What to work on
Format the data starting at the line containing "Screen dimensions: 667x535" and ending at the line containing "pos(293,987)", both included, as a JSON list of strings with one string per line and blank lines omitted.

Provided information
-.-.-

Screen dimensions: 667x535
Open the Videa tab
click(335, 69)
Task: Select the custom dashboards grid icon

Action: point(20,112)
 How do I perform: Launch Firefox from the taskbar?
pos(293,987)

-.-.-

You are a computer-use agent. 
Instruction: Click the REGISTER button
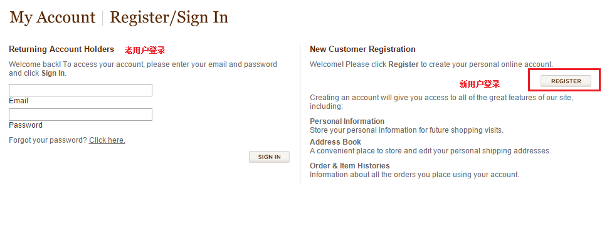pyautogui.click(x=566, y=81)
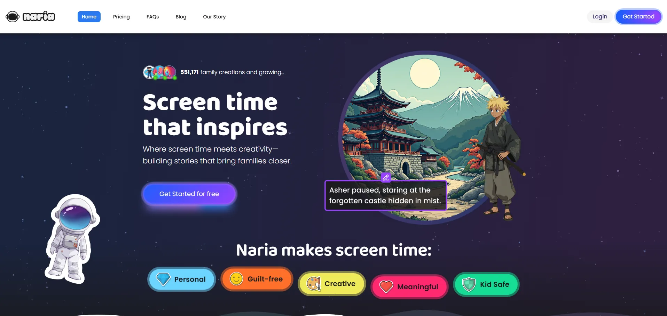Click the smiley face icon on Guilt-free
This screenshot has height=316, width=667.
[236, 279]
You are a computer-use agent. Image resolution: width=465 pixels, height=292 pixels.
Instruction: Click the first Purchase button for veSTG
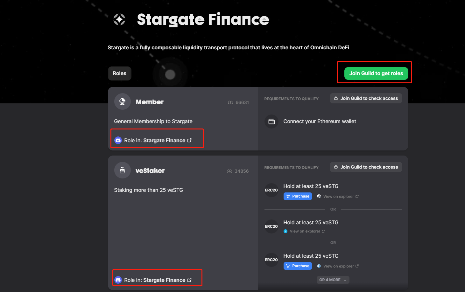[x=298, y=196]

-.-.-

Expected answer
[
  "Screen dimensions: 667x535",
  "Open the Videa tab",
  "click(335, 69)",
  "Task: Select the custom dashboards grid icon",
  "Action: point(20,112)",
  " How do I perform: Launch Firefox from the taskbar?",
  "pos(293,987)"
]